The websites for Reach-owned weeklies Crewe Chronicle, Chester Chronicle and Macclesfield Express will merge into one online title called Cheshire Live this week.
The new website, plans which were first announced in March, will go live on Thursday as the “new home of live news, sport and entertainment across Cheshire”.
In an article announcing the changes, the Chester Chronicle said the website will continue to “serve the communities we already do” through the print titles, while “expanding to become a county-wide digital news service”.
Cheshire Live will cover towns around the county including Warrington, Knutsford, Wilmslow, Congleton, Runcorn and Widnes.
Reach also publishes the Runcorn and Widnes News in neighbouring borough Halton.
Chester Chronicle content editor Frances Barrett, who will become publisher of Cheshire Live, told Behind Local News: “Up until now, people in Cheshire have not had a definitive and comprehensive county-wide online service they can turn to, but Cheshire Live is about to change that.

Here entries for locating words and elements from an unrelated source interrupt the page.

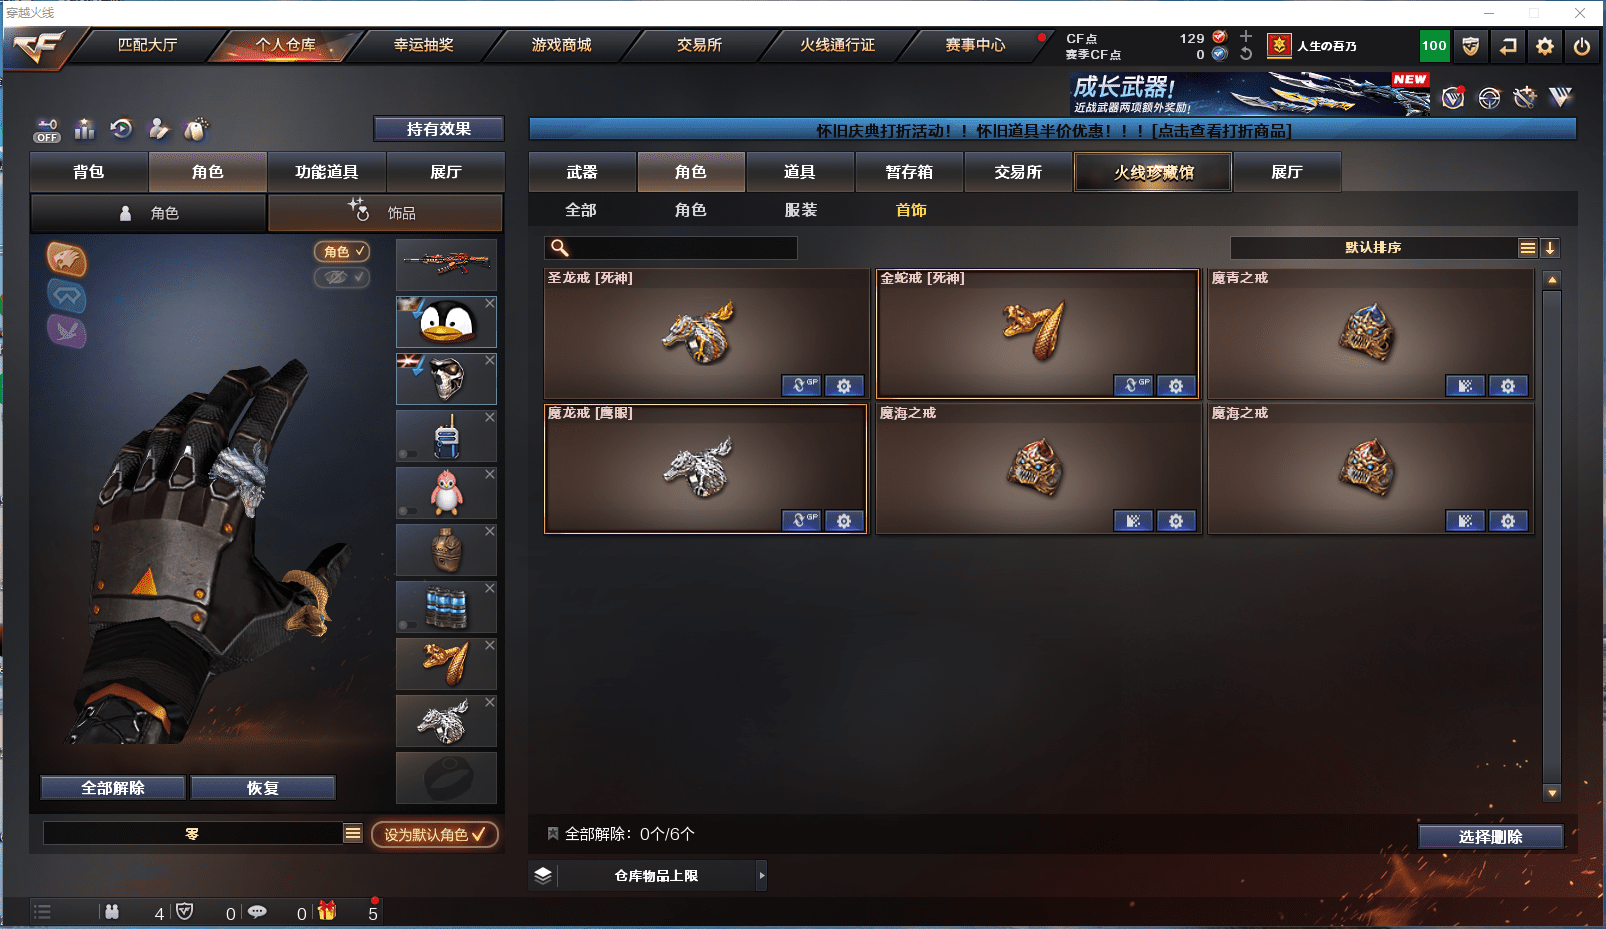
Task: Click the 全部解除 button
Action: tap(113, 788)
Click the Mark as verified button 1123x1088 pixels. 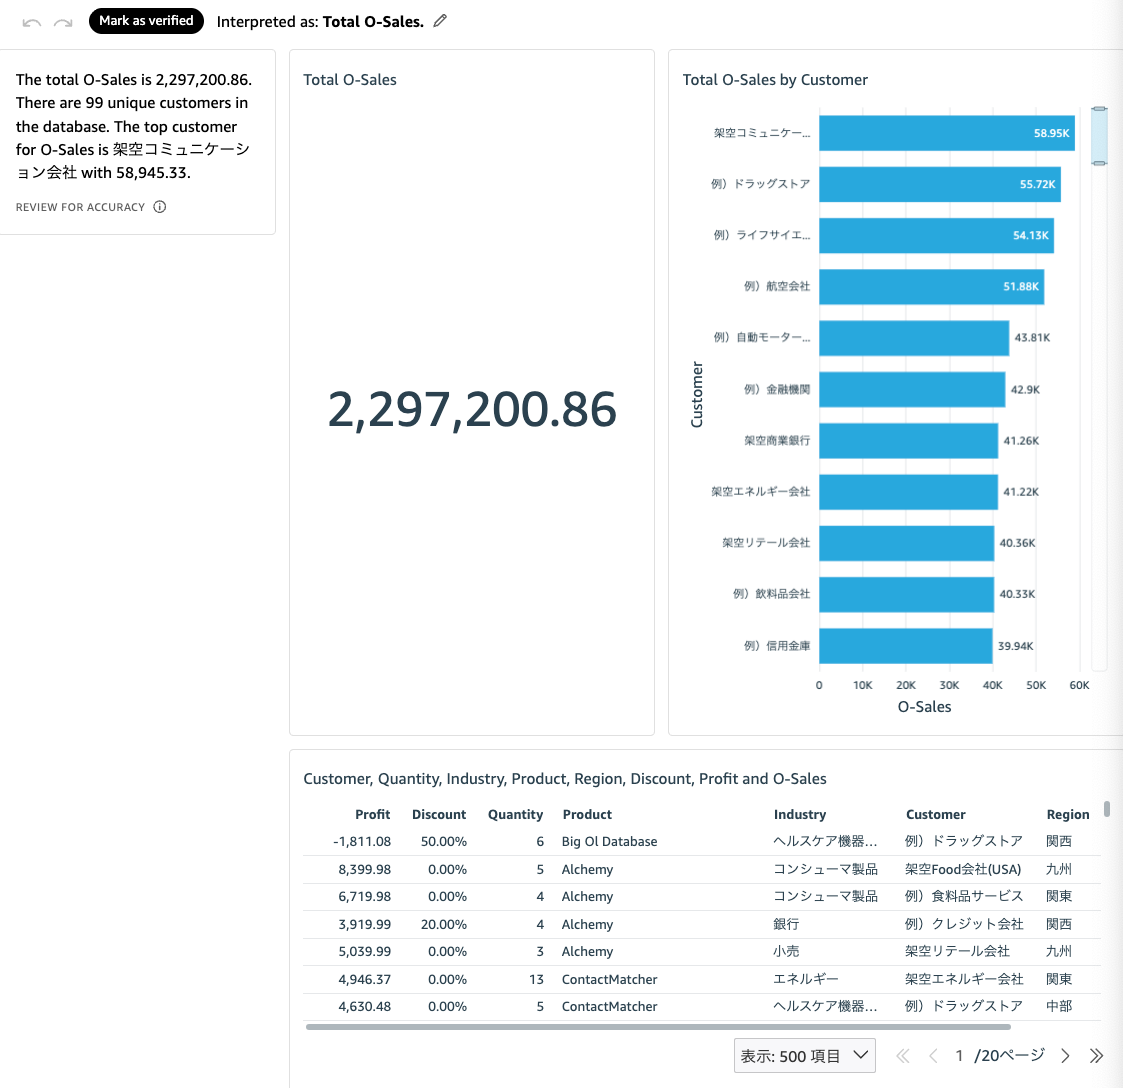tap(146, 20)
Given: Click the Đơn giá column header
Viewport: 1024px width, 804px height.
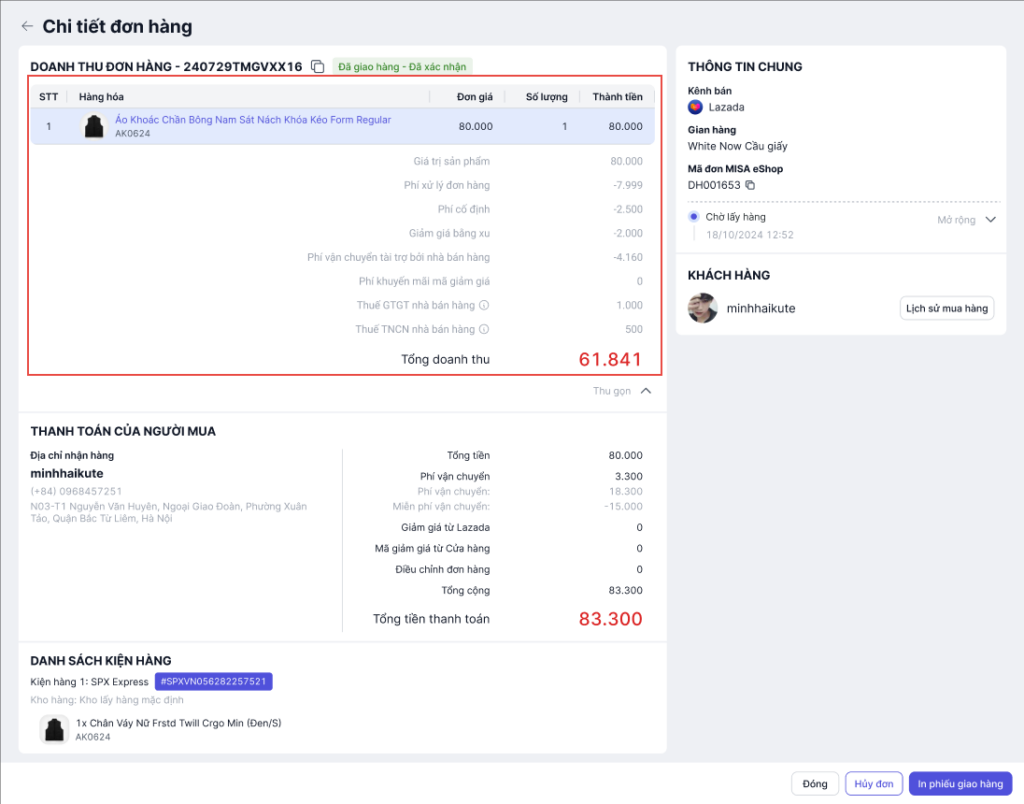Looking at the screenshot, I should [474, 97].
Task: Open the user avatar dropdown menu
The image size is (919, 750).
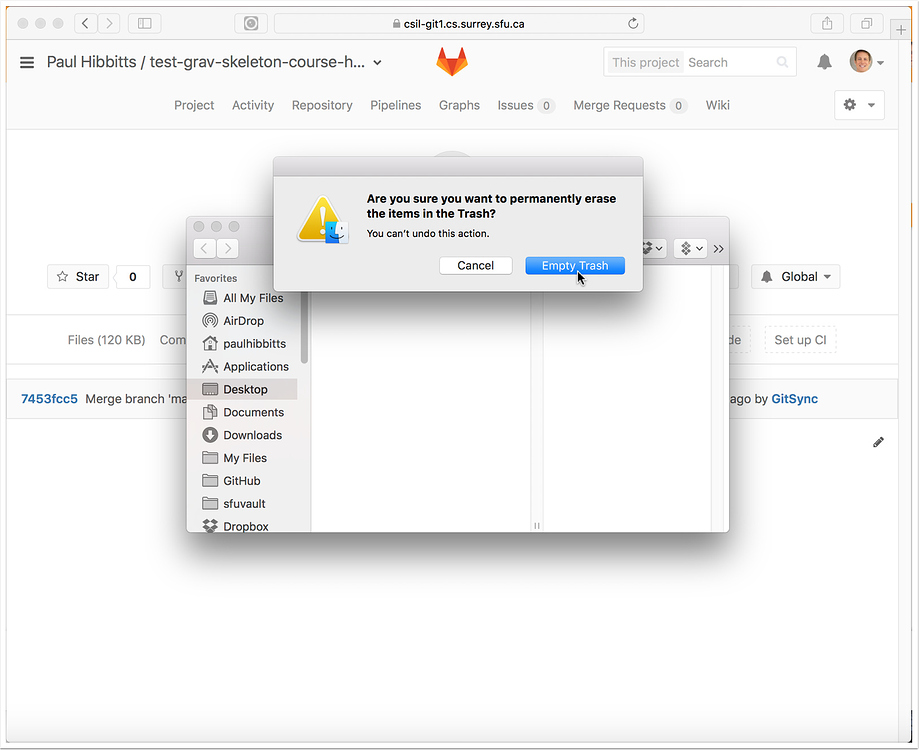Action: (866, 61)
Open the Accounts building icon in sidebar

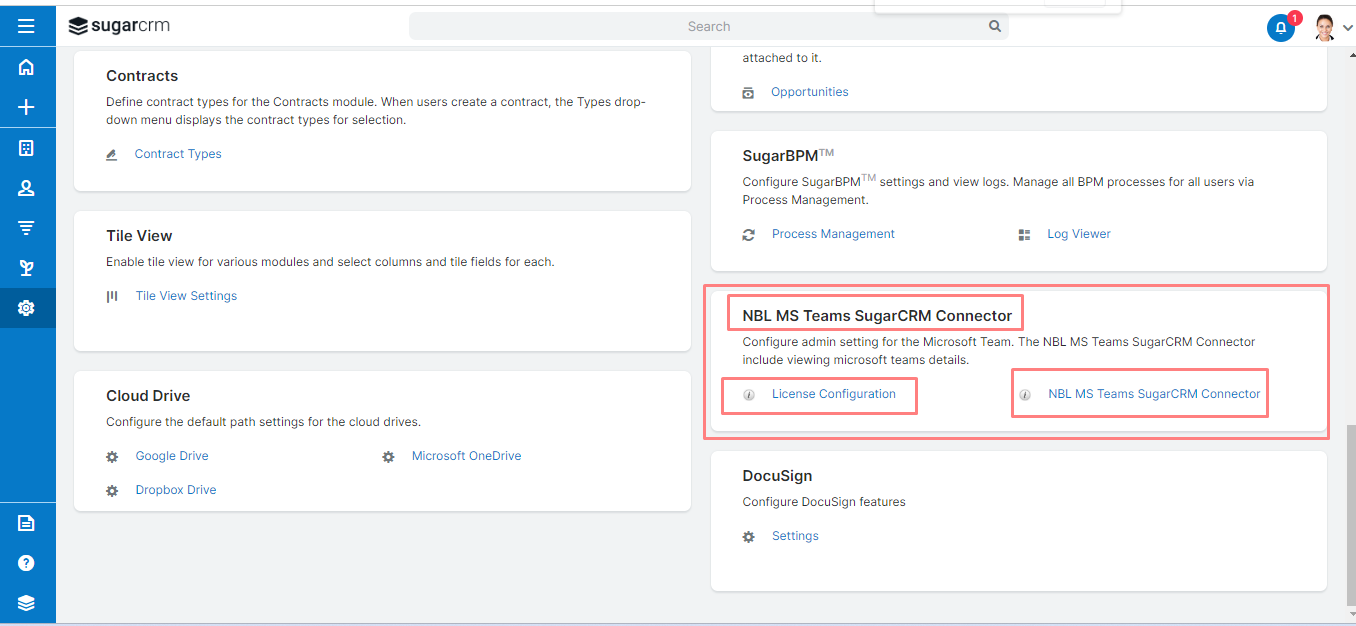point(27,148)
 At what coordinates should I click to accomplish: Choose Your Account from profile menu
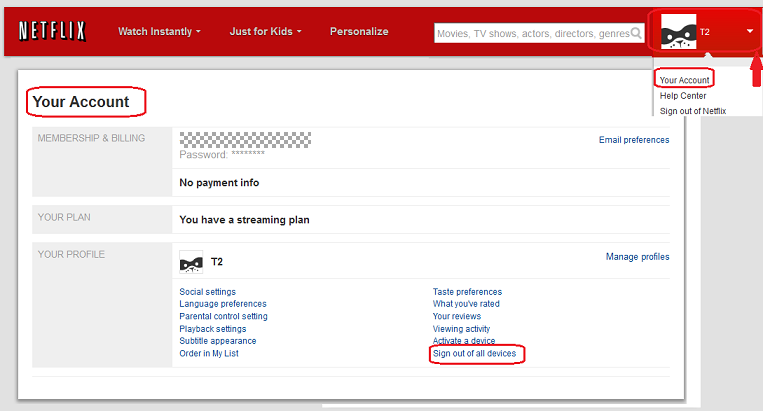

“The Live model affords us the valuable opportunity to not be as restricted by the perceived ‘traditional’ scope and remit of a newspaper’s digital counterpart.”
She said the new site will “re-define the media landscape of the county”, adding that “it will allow us to finally exploit the bags of potential it has to offer”.
On Facebook and Twitter, the Chester Chronicle pages will become the main social media presence for Cheshire Live.
The Crewe, Macclesfield and Ellesmere Port pages will be retained but will undergo a name change to reflect their association with Cheshire Live.
The Chester Chronicle What’s On Facebook page will be rebranded Best in Cheshire, sharing content about places to eat and drink in Cheshire, music and theatre reviews, and retail and event news.
The three newspapers will still publish separate weekly print editions.
The Live rebranding began with the creation of Birmingham Live in September last year to focus solely on digital content, away from the Birmingham Mail newspaper’s editorial team.
Reach said the strategy of separating the print and digital teams had increased audience numbers.
Other regional websites have been created by merging the online presence of print titles in Essex, Kent, Cornwall, Devon, Somerset, Gloucestershire and Lincolnshire in the past few years.
In March Reach (then Trinity Mirror) announced that its newsrooms in the north east, Humber, south east and Devon and Cornwall regions were being restructured to create separate print and online teams, with the loss of 49 jobs.
One month earlier similar changes were announced for newsrooms in the West and East Midlands, Bristol, Gloucester, Somerset and Dorset regions, resulting in the loss of a separate 49 jobs.